Sr. Director: Tal como hacen constar Moreno Jiménez et al1 en un original publicado recientemente en esta revista, los datos relacionados con la violencia hacia los médicos de atención primaria son escasos en nuestro ámbito. En ese estudio, cuyos resultados pueden estar interferidos por limitaciones metodológicas, un 58% de los encuestados había sufrido algún tipo de agresión verbal o física en el curso de los 12 meses anteriores, y el perfil del médico agredido correspondía a un profesional que hace guardias, que desconfía del paciente y cree que éste no tolera la demora ni la frustración, y que carece de habilidades para la comunicación y/o es demasiado rígido.
Con un perfil bien distinto, nuestra experiencia personal respecto a la violencia ejercida por los pacientes sobre los médicos es igualmente desalentadora.
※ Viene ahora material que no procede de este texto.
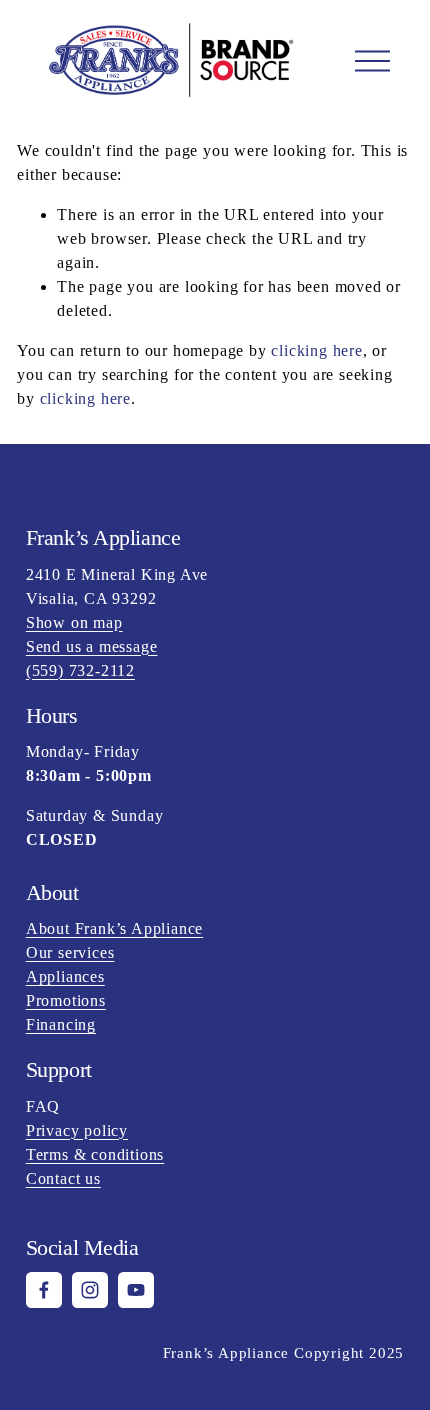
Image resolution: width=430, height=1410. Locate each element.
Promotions (66, 1000)
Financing (61, 1024)
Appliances (65, 976)
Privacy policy (77, 1130)
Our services (70, 952)
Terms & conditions (95, 1154)
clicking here (316, 350)
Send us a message (92, 646)
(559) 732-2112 (80, 670)
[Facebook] (44, 1290)
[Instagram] (90, 1290)
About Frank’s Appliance (114, 928)
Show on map (74, 622)
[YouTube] (136, 1290)
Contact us (63, 1178)
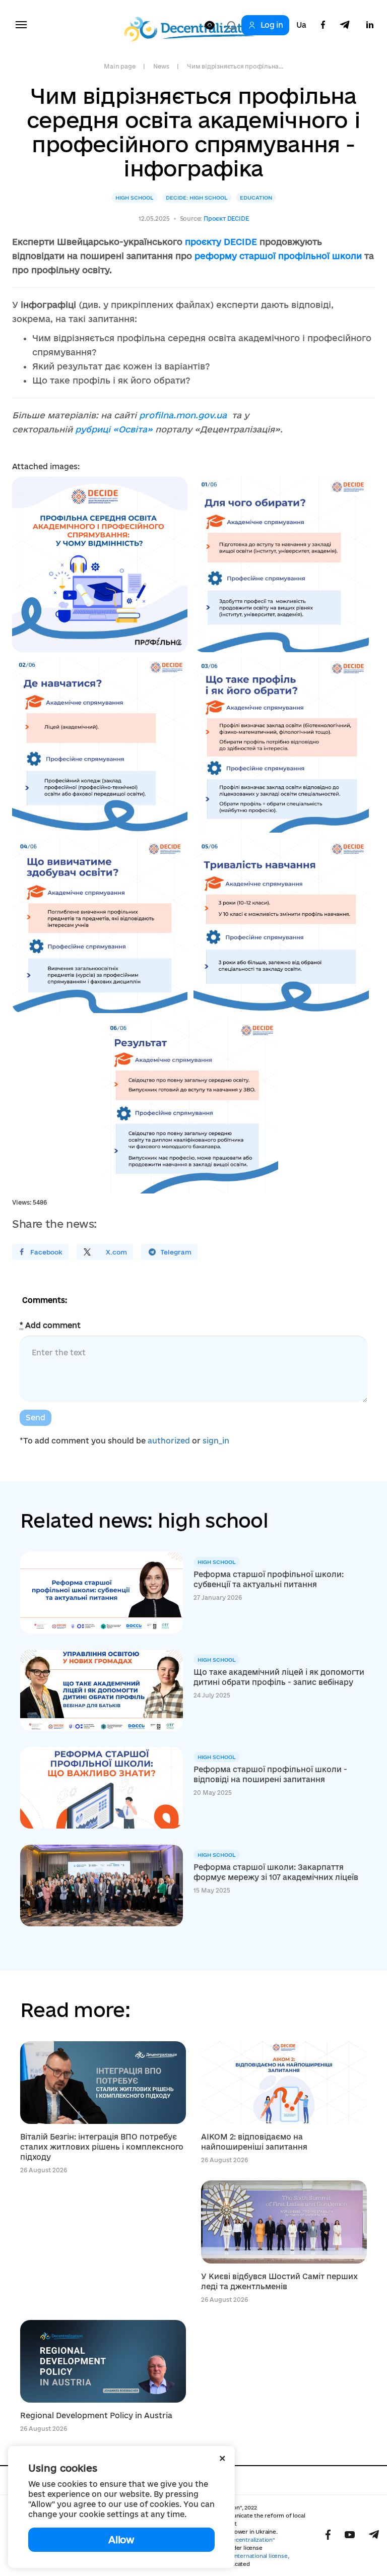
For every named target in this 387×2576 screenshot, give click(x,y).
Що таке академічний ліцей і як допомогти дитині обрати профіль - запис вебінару (279, 1677)
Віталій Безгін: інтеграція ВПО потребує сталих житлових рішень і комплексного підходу (101, 2146)
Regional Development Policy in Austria (96, 2415)
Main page (119, 66)
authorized (169, 1440)
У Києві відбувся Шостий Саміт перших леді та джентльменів (279, 2281)
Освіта (132, 429)
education (256, 198)
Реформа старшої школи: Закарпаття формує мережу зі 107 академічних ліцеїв (276, 1872)
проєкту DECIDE (221, 241)
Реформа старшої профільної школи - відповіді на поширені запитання (270, 1774)
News (161, 66)
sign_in (216, 1440)
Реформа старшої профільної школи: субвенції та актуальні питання (269, 1579)
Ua (301, 25)
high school (134, 198)
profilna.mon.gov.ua (183, 415)
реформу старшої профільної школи (278, 256)
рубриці (94, 429)
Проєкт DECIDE (226, 218)
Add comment (50, 1325)
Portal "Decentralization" (242, 2540)
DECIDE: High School (197, 198)
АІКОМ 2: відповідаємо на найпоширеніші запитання (254, 2141)
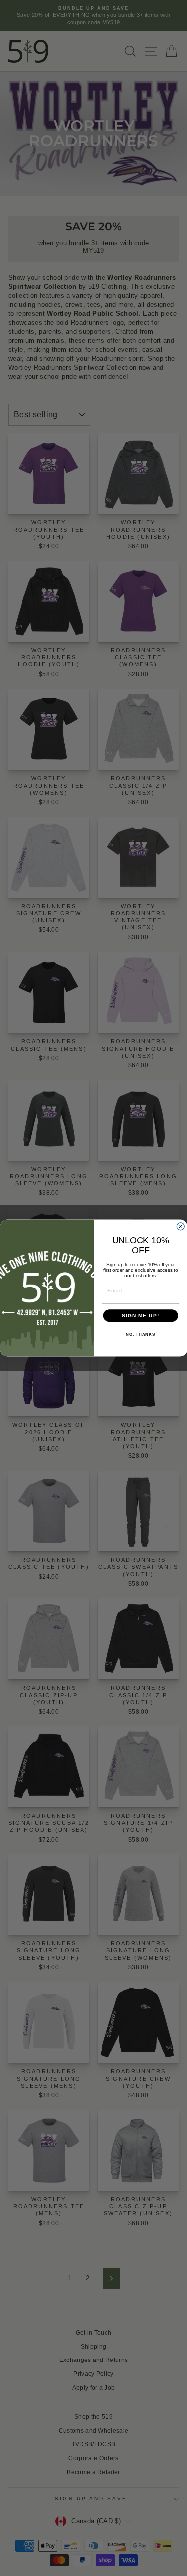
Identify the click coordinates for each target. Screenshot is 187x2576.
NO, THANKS (140, 1334)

Durante los meses de julio y agosto de 2005 fui contratada de modo eventual, con horario de 15.00 a 22.00, para atender una consulta de atención primaria específicamente destinada a pacientes desplazados en una localidad de la costa asturiana con alta incidencia turística. La atención prestada comprendía consultas a demanda (y concertadas), asistencia domiciliaria, urgencias, dispensación de recetas, y todo ello sin lista de espera y prácticamente sin demora horaria. Una enfermera y una administrativa con dedicación exclusiva completaban el equipo.
Ni de mis características profesionales, como mujer joven2 y médico de familia con la especialidad recién terminada3 en un centro de salud sobresaturado (con más de 70 consultas diarias en el cupo de mi tutor), ni de la actividad que se me encomendó (sin guardias, en condiciones óptimas para el usuario), ni del breve período de duración del contrato, cabría esperar gran espacio para la violencia.
Pues bien, fui amenazada con arma blanca, sin lesiones, por un paciente toxicómano; fui amenazada e insultada por el padre de una paciente pediátrica (niña de 3 años, en perfecto estado, visitada por dos pediatras en el curso de las 12 h anteriores por una fiebre sin foco) y demandada por denegación de asistencia (pendiente de juicio), y fui objeto (o bien yo, o el equipo, o el centro de salud) de más de 10 reclamaciones, presentadas al coordinador del centro o a la gerencia de atención primaria, por deficiente comunicación entre áreas sanitarias, por caídas de la red informática, por horarios poco acordes con los gustos o necesidades de los turistas, etc. Algunas de estas reclamaciones me fueron anticipadas de viva voz, en tono perentorio.
Aunque se trata de una vivencia individual, seguramente no extrapolable (o sí, visto el porcentaje de médicos agredidos en el estudio de Moreno Jiménez et al1), resulta muy ilustrativa de la característica de «alto riesgo» hacia la que ha derivado la profesión médica en nuestro país. No sería descabellado plantearse un curso obligatorio sobre control de emociones y manejo de situaciones violentas en el cuatrienio de la residencia de medicina de familia.